Spiralize the zucchini into zoodles and set aside on a towel to absorb extra moisture.
Sauté the aromatics. Warm 1–2 tablespoons of olive oil in a large pot over medium heat. Add onion, carrots, and celery with a pinch of salt. Cook 6–8 minutes, stirring, until softened but not browned.
Add garlic and cook 30 seconds until fragrant.
Build the broth. Pour in the chicken broth. Add the bay leaf, a few sprigs of fresh thyme (or 1 teaspoon dried), and the Parmesan rind if using. Bring to a gentle simmer.
If using raw chicken, poach it now. Nestle raw chicken breasts or thighs into the simmering broth.
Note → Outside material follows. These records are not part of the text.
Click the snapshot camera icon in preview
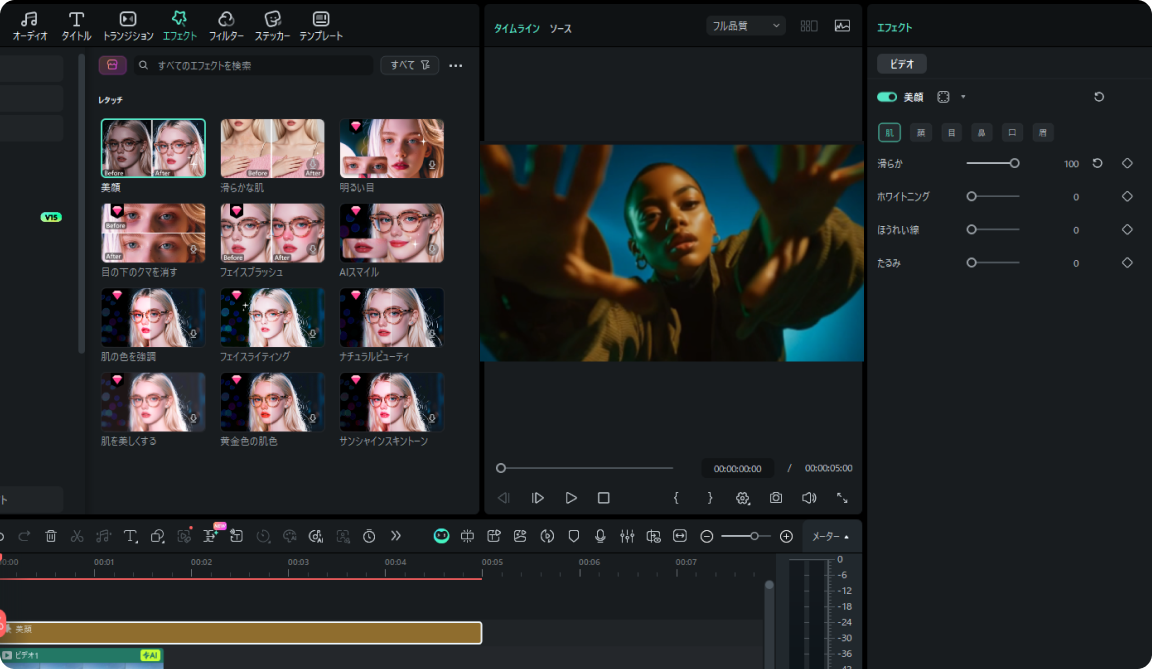This screenshot has height=669, width=1152. tap(776, 498)
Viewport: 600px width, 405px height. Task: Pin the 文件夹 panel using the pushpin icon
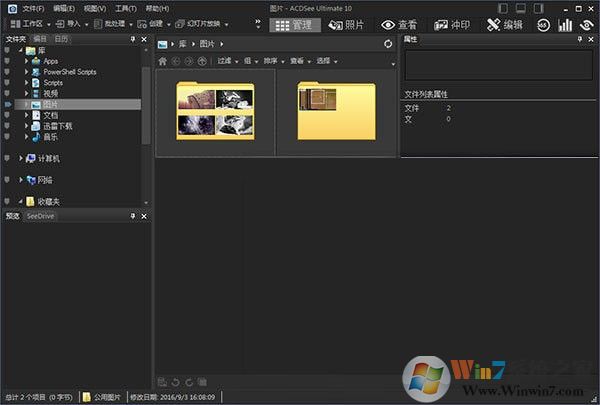tap(132, 39)
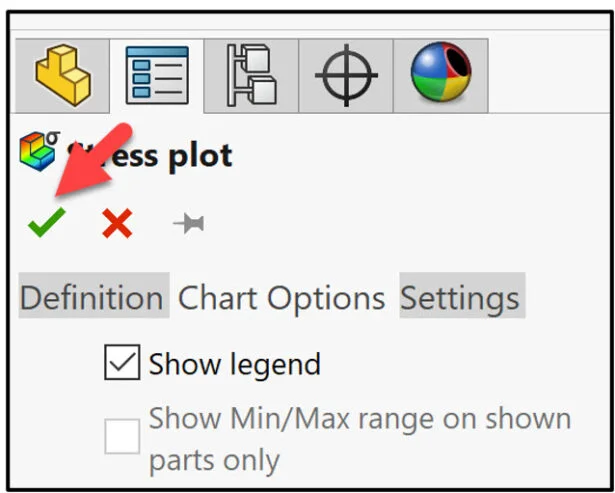Open the FeatureManager Design Tree tab

[61, 75]
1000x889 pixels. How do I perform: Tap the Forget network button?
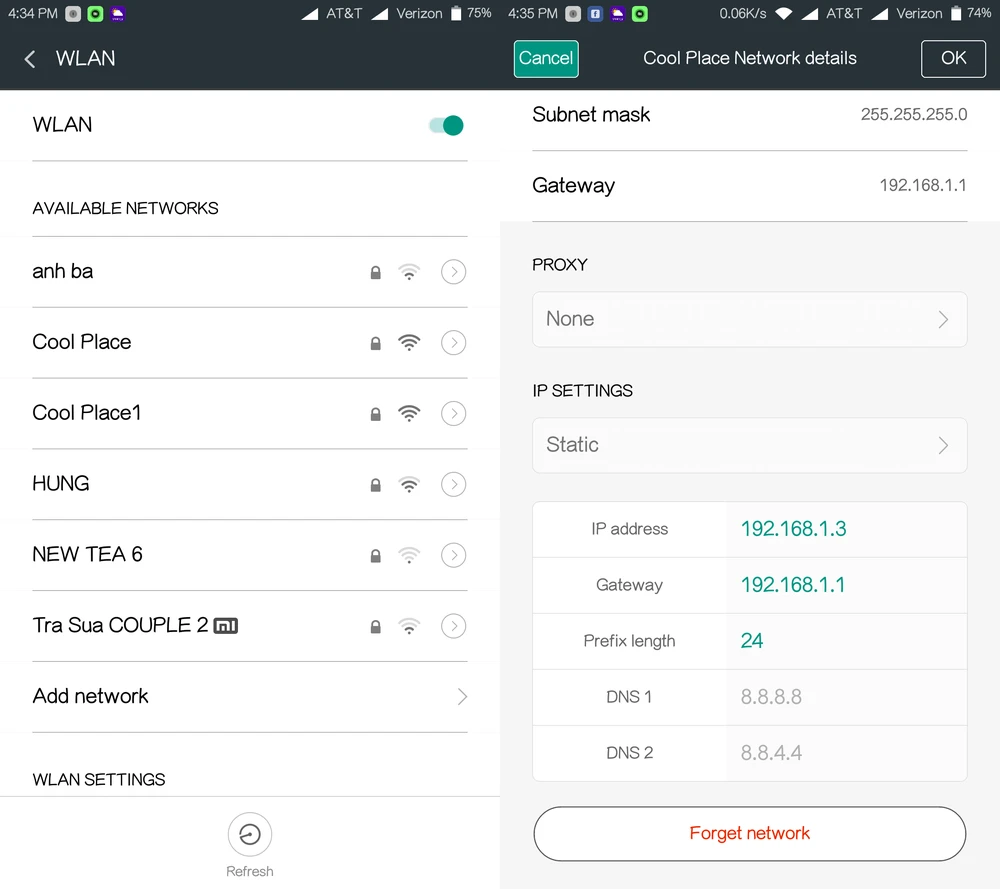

Cover and cook gently 12–18 minutes, until just cooked through. Remove, shred with two forks, and return to the pot.
If using cooked chicken, add it now. Stir in shredded rotisserie or leftover chicken and warm through for 3–4 minutes.
Season and brighten. Add lemon zest, a squeeze of lemon juice, and red pepper flakes if you like heat. Taste and adjust salt and pepper.
Remove the bay leaf and thyme stems.
Add the zoodles last. Drop the zucchini noodles into the hot soup and cook 1–3 minutes, just until tender. They should stay slightly crisp, not limp.
Finish with herbs. Stir in chopped parsley (and/or dill). Ladle into bowls and serve immediately.
Add more lemon at the table if you like.